Beyond ASFA’s technical flaws, the law is also a relic of its time. ASFA was passed amid an intense moral panic over “crack babies” and their “unfit” mothers. The severe public judgment of substance use disorder in low-income, Black communities resulted in punitive responses including the removal of many children without providing support for their mothers. This approach stands in stark contrast to the empathy demonstrated to the mostly white mothers affected by the opioid crisis and the policies that followed. ASFA’s castigatory provisions have continued to be implemented most harshly in Black and brown communities, with Black women more likely to have their rights terminated than similarly situated white mothers.
As a result of this disproportionate impact on marginalized communities and the overall harm the law has caused families across the board, many impacted parents, advocates, and scholars have called for ASFA’s repeal.

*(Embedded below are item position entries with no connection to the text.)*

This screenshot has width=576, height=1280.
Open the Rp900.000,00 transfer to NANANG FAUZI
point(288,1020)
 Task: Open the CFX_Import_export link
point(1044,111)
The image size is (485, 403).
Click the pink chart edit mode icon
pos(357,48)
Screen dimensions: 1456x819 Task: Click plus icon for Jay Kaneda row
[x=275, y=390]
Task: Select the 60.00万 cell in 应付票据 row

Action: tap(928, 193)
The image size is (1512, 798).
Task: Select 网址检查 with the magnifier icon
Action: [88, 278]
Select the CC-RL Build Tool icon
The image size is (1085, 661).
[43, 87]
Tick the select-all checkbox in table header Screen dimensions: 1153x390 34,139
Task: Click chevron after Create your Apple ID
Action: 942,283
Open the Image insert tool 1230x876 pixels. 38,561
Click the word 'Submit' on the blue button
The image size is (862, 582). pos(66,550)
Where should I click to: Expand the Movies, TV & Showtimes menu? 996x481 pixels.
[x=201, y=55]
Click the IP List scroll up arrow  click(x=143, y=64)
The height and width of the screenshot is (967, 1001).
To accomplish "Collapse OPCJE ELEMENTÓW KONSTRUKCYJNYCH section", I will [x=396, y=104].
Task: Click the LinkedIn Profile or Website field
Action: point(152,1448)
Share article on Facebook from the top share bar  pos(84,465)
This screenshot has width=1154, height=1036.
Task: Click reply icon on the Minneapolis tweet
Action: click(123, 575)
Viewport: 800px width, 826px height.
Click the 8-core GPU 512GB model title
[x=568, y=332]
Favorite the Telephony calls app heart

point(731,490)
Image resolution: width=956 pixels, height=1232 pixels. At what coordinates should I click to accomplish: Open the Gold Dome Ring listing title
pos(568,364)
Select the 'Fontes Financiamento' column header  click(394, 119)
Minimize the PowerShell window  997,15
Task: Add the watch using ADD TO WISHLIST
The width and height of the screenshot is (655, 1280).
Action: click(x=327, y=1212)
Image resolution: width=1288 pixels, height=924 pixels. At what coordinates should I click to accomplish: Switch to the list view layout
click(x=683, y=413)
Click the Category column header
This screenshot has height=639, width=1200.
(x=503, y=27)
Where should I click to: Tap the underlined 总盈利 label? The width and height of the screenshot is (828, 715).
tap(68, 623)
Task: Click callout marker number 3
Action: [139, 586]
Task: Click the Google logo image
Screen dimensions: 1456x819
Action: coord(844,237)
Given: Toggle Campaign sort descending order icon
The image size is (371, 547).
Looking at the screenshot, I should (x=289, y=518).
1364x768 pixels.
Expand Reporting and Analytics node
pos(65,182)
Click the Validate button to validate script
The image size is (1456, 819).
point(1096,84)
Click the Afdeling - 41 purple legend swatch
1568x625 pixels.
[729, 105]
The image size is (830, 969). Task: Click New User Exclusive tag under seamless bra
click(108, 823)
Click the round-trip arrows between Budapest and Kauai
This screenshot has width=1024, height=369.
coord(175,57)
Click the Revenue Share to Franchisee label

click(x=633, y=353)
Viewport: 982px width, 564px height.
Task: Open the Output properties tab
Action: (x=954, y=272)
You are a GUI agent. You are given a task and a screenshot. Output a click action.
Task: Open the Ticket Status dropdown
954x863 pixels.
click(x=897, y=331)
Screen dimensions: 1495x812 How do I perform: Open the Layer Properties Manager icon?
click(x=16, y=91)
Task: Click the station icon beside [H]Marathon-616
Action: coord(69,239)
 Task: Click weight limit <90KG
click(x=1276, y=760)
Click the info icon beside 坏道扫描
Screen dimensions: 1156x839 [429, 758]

In the interim, a proposed federal bill, The 21st Century Children and Families Act, would curb many of ASFA’s most problematic proposals. First, it would prevent termination of parental rights based solely on incarceration or immigration detention, if the parent is actively engaged in services intended to address the underlying reason for state involvement or if a child is placed with kin. It would also extend the timeline for termination so that states could only petition for termination if a child was in foster care for 24 consecutive months and make such filing discretionary rather than mandatory. These changes, among others, are important “non-reformist reforms” in that they “reduce the power of an oppressive system while illuminating the system’s inability to solve the crises it creates.”
In the past 25 years, more than one million children have had their legal relationships with their parents terminated. While some extreme cases exist where children cannot safely be reunified with their families, ASFA is not designed to address this problem. Instead, ASFA is an adoption incentive program that bases termination decisions on a strict timeline regardless of the risk of harm to the children involved. Rather than assess risk, support families, and make thoughtful decisions about how best to proceed, ASFA simply sets a stopwatch. After 25 years, it’s time to stop the clock on ASFA and the damage it inflicts on families.